What an agent must not see, it must not find. Forbidden tools do not appear in discovery responses.

Idempotency

Many tools are called multiple times in agent workflows, through retries, parallel execution, or faulty planning. MCP-first recommends making tools idempotent where possible: the same input leads to the same result on repeated calls, without generating undesired duplicates or side effects.

The tool create_download_link is a good example. If a valid link for a file with the same fileId and the same expiresAt already exists, the tool returns it rather than creating a second one:

create_download_link(fileId: "f_abc123", expiresAt: "2025-12-31T23:59:00Z")

→ First call: creates new link, returns linkId + url
→ Second call (same parameters, link still valid): returns same link
→ Third call (link expired): creates new link

Idempotency must be explicitly implemented, it does not arise automatically. The tool contract field sideEffects should describe the behavior on repetition so that agents and clients can plan accordingly.

Dry Run

Risky tools, especially those with bulk effects, should offer a dry run mode. The dry run performs all validations and checks but produces no real side effects. The result shows what would happen, without anything actually happening.

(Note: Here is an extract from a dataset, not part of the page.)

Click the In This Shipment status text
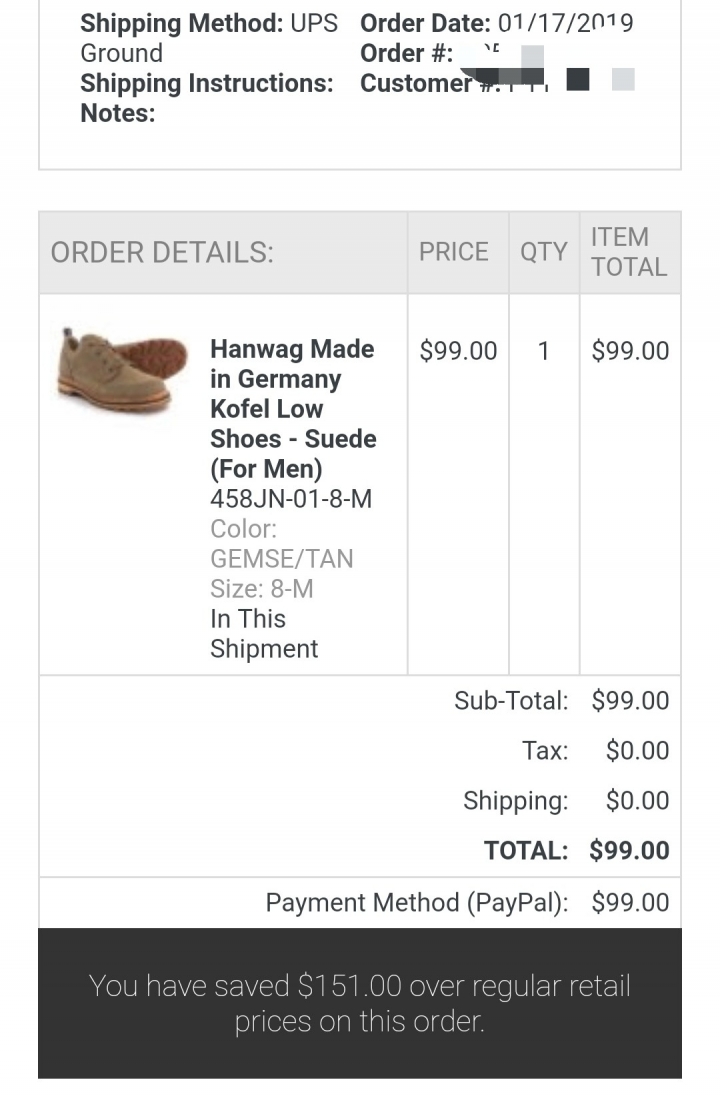The width and height of the screenshot is (720, 1096). pyautogui.click(x=264, y=633)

emails.bulk_send with dryRun: true delivers a complete preview:

// Request
{
  "tool": "emails.bulk_send",
  "params": {
    "templateId": "tmpl_newsletter_q3",
    "segmentId": "seg_active_customers",
    "dryRun": true
  }
}

// Response
{
  "dryRun": true,
  "recipientCount": 4821,
  "sampleMessages": [
    {
      "to": "[email protected]",
      "subject": "Your Q3 update is here",
      "previewText": "Dear Anna, in the third quarter we…"
    },
    {
      "to": "[email protected]",
      "subject": "Your Q3 update is here",
      "previewText": "Dear Max, in the third quarter we…"
    }
  ],
  "warnings": [
    "43 recipients have no first name, fallback 'Hello' will be used.",
    "12 email addresses are marked as undeliverable and will be skipped."
  ],
  "missingPermissions": [],
  "expectedSideEffects": [
    "4821 external emails will be sent.",
    "4821 audit events of type email.external.sent will be created.",
    "Campaign status will be set to 'sent'."
  ],
  "estimatedDurationMs": 18400
}

Only after reviewing the dry run result and explicit confirmation by the user does the real call happen without dryRun. The agent must not skip the dry run when the tool declares it as required.